Pandas allows you to give a boolean array as an index to filter out rows. The rows where the boolean array (also known as a mask) is `True` are kept. 

In [None]:
travel_dataset[non_errors] 

In [None]:
travel_dataset[travel_dataset["cost"] != -1000000.00]

In [None]:
len(travel_dataset) - len(travel_dataset[non_errors])

In [39]:
_dataset_cleaned = travel_dataset[non_errors].copy()

##### ❓ Make a mask for the people that traveled to Tokyo. Call the variable tokyo.

In [40]:
tokyo = _dataset_cleaned["destination"] == "Tokyo"

#####  Updating rows the right way

We can now grab the rows where the destination is Tokyo as follows

In [None]:
_dataset_cleaned[tokyo]

This gives us a filtered dataset we can now grab the cost column from

In [None]:
_dataset_cleaned[tokyo]["cost"]

Now we have the rows we can convert the currency by dividing by 158. You will likely attempt to do the following

`_dataset_cleaned[tokyo]["cost"] /= 158`

In [None]:
_dataset_cleaned[tokyo]["cost"] /= 1

This gives us the same error as we encountered in the previous session. The way we can get around is is by using `data.loc`.

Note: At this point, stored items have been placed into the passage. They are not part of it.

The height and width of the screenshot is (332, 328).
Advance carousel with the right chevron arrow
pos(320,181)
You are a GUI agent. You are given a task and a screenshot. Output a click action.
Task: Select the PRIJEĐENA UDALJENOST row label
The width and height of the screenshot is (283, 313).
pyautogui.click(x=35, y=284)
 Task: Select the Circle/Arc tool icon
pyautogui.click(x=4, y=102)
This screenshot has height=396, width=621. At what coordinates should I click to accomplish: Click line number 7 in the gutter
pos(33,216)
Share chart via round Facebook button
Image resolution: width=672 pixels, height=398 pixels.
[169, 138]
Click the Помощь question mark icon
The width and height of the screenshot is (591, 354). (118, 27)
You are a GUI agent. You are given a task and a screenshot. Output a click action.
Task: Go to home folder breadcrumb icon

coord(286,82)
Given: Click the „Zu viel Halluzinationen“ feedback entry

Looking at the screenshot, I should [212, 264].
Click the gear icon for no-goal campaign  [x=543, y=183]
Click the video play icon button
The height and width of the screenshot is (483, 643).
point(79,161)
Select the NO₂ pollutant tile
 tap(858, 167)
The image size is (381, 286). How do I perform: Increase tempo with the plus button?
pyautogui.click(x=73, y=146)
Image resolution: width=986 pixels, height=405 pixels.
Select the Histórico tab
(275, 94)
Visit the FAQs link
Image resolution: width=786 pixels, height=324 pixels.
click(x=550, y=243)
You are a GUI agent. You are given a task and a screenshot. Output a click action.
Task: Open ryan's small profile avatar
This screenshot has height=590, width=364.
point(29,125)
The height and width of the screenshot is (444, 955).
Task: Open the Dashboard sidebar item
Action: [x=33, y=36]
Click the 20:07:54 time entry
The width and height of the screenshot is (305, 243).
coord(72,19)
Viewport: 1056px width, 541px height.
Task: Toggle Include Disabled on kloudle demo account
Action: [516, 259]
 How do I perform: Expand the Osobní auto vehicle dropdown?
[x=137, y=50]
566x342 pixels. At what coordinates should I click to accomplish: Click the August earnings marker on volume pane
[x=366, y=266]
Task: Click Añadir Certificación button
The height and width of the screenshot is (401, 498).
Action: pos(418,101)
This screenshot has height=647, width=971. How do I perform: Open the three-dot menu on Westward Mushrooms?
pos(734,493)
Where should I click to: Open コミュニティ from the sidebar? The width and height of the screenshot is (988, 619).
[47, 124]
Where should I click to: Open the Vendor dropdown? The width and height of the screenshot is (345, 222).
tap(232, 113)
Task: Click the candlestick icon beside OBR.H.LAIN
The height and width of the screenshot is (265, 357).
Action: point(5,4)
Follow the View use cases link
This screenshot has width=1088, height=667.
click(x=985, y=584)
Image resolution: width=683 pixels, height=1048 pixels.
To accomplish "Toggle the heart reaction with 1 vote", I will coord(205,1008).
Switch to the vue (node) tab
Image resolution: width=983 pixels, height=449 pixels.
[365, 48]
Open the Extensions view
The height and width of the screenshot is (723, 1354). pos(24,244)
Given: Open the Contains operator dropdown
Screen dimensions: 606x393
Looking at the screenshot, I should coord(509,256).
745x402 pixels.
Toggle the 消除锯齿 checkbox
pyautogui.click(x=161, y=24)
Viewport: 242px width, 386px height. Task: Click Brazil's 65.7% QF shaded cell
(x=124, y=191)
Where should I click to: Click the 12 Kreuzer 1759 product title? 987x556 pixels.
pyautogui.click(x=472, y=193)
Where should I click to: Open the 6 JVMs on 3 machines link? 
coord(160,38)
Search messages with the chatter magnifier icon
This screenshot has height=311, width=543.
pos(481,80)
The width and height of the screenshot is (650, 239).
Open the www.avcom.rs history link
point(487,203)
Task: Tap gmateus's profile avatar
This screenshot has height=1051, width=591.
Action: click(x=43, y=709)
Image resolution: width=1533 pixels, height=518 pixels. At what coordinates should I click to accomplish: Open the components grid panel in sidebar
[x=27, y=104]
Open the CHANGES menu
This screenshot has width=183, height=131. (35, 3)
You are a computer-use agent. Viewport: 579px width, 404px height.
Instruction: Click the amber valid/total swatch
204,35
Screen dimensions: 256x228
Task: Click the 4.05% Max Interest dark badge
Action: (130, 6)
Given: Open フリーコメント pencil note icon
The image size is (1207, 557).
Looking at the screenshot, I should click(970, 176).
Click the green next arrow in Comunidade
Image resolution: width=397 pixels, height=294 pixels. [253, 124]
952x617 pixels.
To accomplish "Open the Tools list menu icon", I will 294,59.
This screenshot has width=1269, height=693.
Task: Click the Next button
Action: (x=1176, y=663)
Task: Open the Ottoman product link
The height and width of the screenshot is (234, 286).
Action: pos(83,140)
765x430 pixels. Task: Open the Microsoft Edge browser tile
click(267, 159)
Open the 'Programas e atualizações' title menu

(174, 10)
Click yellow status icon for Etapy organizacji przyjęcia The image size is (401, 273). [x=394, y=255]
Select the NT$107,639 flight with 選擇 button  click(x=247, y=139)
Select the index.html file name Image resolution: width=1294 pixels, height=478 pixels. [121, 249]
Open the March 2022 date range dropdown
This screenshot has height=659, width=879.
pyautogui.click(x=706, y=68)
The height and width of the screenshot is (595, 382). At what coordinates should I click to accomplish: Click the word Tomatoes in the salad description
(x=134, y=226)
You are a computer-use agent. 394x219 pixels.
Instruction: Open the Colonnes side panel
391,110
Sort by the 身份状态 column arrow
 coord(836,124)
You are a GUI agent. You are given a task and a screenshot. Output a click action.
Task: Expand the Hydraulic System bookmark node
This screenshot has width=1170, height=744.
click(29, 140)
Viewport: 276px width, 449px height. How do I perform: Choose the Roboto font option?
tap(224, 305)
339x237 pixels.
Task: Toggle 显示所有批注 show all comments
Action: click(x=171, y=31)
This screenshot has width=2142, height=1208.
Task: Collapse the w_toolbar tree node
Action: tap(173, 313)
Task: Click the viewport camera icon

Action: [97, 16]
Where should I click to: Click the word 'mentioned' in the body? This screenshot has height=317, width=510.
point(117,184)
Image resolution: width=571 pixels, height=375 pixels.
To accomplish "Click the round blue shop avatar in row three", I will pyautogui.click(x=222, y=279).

`df.loc` can be quite confusing. It is an object you can slice by using square brackets `[]`. The first element is the **index**. This is typically the column on the far left.

In [None]:
_dataset_cleaned.index # Each dataframe has an index

In [None]:
tokyo.index # Each series has an index too

In [None]:
_dataset_cleaned.loc[tokyo] # Loc filters the dataset where Tokyo is true

We can also give columns or a list of columns to `.loc`

In [None]:
_dataset_cleaned.loc[tokyo, "cost"]

It is a good habit to make a copy before you change your data. If you don't do this and make a mistake you need to rerun your entire script. For a small dataset like this it's not a big problem, but as you scale it can become a bottleneck.

In [48]:
cleaned_dataset = _dataset_cleaned.copy()

In [49]:

cleaned_dataset.loc[tokyo, "cost"] /= 158

In [None]:
cleaned_dataset

We will briefly look at the impact of what we did on our analysis

In [None]:
cleaned_dataset[["destination", "cost"]].groupby("destination").agg(["min", "max", "median", "mean", "std"])

In [None]:
cleaned_dataset[["age", "cost", "stay_length"]].corr()

In [None]:
cleaned_dataset[["cost", "destination", "age", "stay_length"]].groupby("destination").mean()

##### ❓ What changed?  

The outliers have been removed, the data looks a lot better now than it used to. The mean and medians are quite close to each other now.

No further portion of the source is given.